After one run-through, a few evenings before the premiere, a frowning Ellenbogen scribbled notes on all the problems he saw.
"I don't know how we're going to get everything done in time," he muttered to himself.
"Now come here, my loves," he said, gathering the cast members and gently critiquing them, one by one.
"The murder scene needs to be a lot more dramatic," he said. "And a lot louder. We need to work on that."

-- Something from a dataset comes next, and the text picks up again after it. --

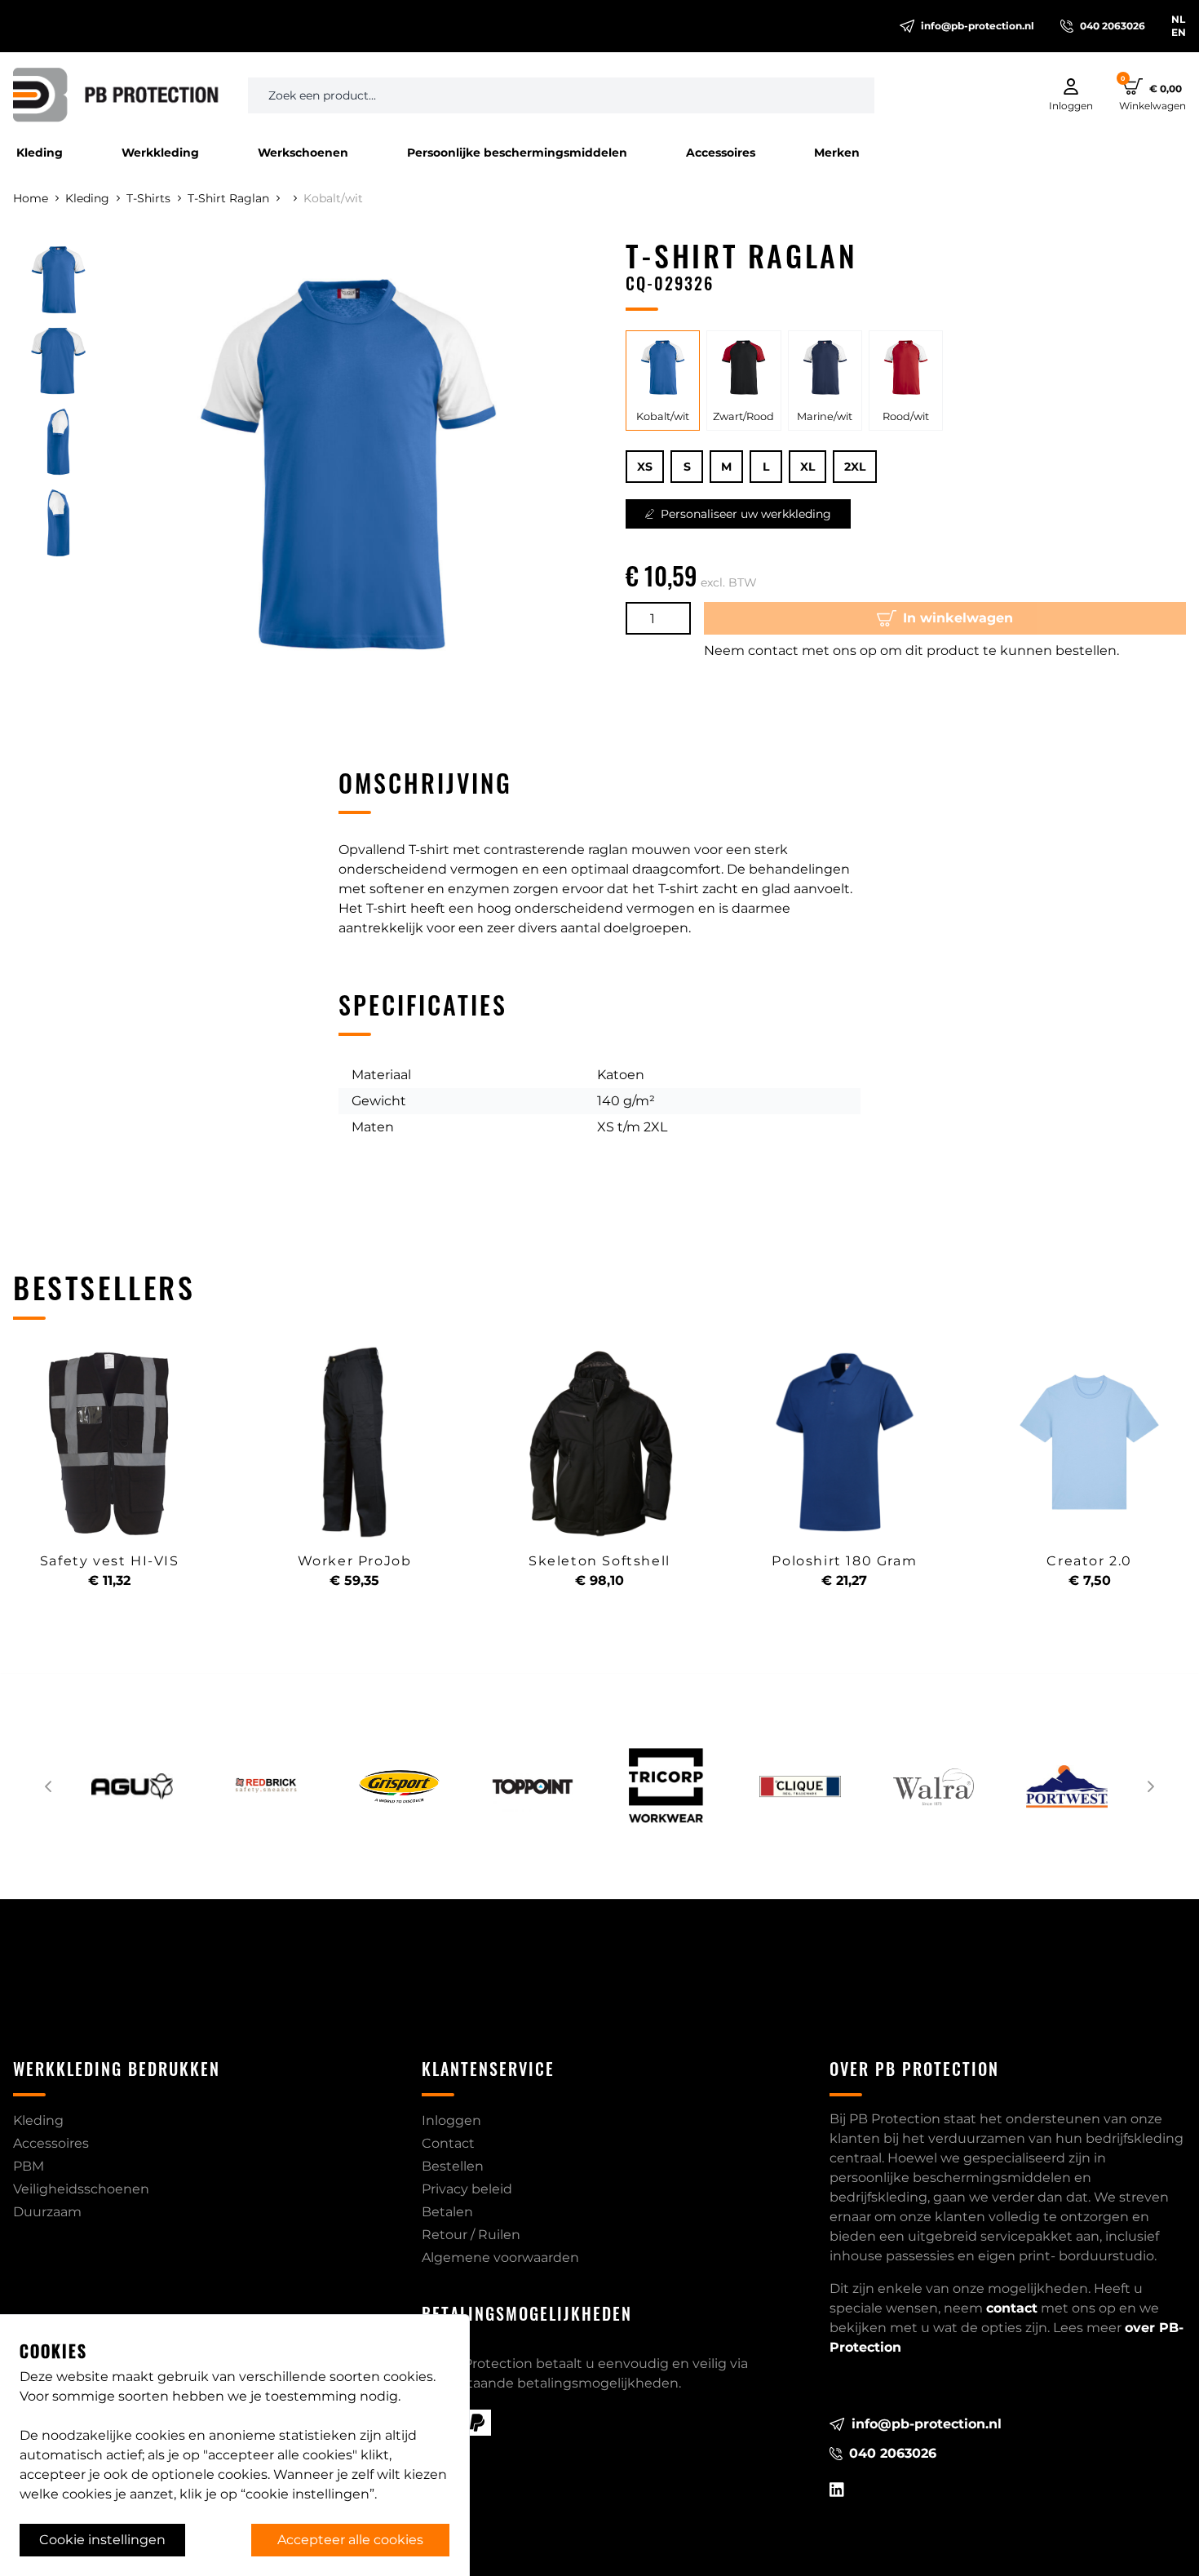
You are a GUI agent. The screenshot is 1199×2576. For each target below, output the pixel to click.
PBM (28, 2166)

Studying opera in France, Segokgo performed and participated in master classes across Europe. She would have stayed, but after receiving her diploma in June, her sponsorship ran out. There was no money for the master's degree she hoped for.
She returned to Botswana, frustrated, but still nursing her dreams.
"It's. . . . " She hesitates. "I don't know. I think it's OK. I continue singing. And I'm giving some people singing lessons. So I am keeping that."
Her voice trails off. Opera house or not, there's not much opera in Botswana.
The "Macbeth" production was like a spell of rain after a drought.
But it was a two week-season, over all too soon. "I would love to go and continue studying and help other people develop their careers. I feel as if I am missing opportunities. Opportunities to continue my studying and singing abroad. I have to go away to succeed," Segokgo said.
Onstage, she kept her disappointments hidden.
As Lady Macbeth, Segokgo stole the show. Her eyes popped with evil as her voice soared beneath the corrugated iron roof.
The audience laughed in the right places, and at the end they applauded for a long time. The ovation nourished her hope.
She's waiting for her next break.
"I want to go really far," she said. "I want to be a big singer overseas. That's what I want to do."